Reform oppressive air passenger tax or watch business drift overseas

 
Darren Caplan
AIR PASSENGER duty (APD) in the UK is the highest air passenger tax of its kind in the world today, and it’s still rising. After a 8 per cent hike in 2012 and a further increase in 2013, it’s due to go up again in 2014. The Office for Budget Responsibility expects APD to raise £3.8bn in 2017-18, but it’s deeply unpopular. A poll by ComRes last year found that four out of five people want to see APD cut or frozen.

The government must urgently re-think its plans for year-on-year APD increases. Over 250 leading business executives have today added their backing to a petition, arguing that high APD is worsening UK competitiveness, and calling for the government to urgently reduce the duty. Why should the government take these demands seriously? Let’s look at the evidence.

Reducing or abolishing APD would deliver long-term economic benefits for the UK. According to PwC research, abolishing the duty could see 60,000 jobs created, with GDP rising by almost half a percentage point in the first year. Further, due to the resulting economic stimulus, net Treasury revenues would go up, as revenues from other indirect taxes grow.

We are not calling for its abolition. However, the Treasury must listen to the compelling case that lower APD would benefit not just our sector but also the wider economy. Indeed, more than 100 MPs – and the parliamentary Transport Select Committee – have called for the Treasury to undertake a macro-economic review of the tax to establish what the wider economic impacts of reducing APD would be.

This is not just about the aviation or tourism sectors. High tax rates increase costs and affect the UK’s ability to trade, making it harder and more expensive to do business. Many European countries, including Holland and Denmark, have abandoned aviation taxes due to negative effects on their economies. Earlier this year, Germany froze its tax after a government-commissioned study found that 2m passengers didn’t travel in 2011 due to higher air fares.

At the Conservative conference, David Cameron acknowledged the importance of low comparative tax rates, arguing that the UK needed competitive taxes to attract global companies: “If those taxes are higher here than elsewhere, they don’t come here. And if they don’t come here, we don’t get those jobs”. Yet year-on-year rises on top of already high APD levels are at odds with this ambition.
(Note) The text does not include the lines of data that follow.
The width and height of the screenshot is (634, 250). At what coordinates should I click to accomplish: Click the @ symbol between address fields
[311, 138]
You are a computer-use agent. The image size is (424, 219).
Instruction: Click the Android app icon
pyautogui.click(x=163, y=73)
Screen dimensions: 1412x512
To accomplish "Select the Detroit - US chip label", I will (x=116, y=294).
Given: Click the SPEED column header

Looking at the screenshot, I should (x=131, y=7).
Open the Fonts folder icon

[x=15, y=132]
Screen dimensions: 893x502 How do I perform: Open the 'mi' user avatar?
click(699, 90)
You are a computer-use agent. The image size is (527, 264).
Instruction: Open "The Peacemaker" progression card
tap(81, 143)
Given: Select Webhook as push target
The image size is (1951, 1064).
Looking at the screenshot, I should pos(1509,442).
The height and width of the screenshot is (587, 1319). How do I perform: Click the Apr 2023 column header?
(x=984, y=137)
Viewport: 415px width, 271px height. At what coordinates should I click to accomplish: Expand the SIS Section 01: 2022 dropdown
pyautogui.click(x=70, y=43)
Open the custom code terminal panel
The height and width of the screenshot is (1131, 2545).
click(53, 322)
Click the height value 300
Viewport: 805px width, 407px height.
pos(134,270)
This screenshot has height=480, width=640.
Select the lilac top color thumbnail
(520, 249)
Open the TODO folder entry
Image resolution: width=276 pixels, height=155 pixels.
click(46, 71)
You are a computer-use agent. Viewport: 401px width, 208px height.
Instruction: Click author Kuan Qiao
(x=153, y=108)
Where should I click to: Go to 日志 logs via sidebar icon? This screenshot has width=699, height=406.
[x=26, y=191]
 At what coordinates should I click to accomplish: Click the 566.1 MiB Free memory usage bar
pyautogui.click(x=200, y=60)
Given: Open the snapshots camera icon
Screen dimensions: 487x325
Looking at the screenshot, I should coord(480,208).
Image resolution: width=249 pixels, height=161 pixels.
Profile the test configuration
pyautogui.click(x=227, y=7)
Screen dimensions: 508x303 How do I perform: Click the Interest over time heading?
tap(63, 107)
In a recent survey by the World Economic Forum of 140 nations, the UK ranked 139th for “ticket taxes and airport charges”. Only Chad was placed lower. There is a disconnect between words and actions in the government’s approach to APD.

With 18 months until the general election, and with all parties developing their manifestos, now is the time for an honest debate about the tax priorities for the next parliament. Against the backdrop of the IMF’s recent 2014 growth upgrade for the UK, policymakers should now start to assess which taxes could be reformed or cut.

Darren Caplan is chief executive of the UK Airport Operators Association. The AOA is a member of A Fair Tax on Flying – an alliance of airports, airlines, travel, tourism and business organisations – which campaigns for reform of Air Passenger Duty.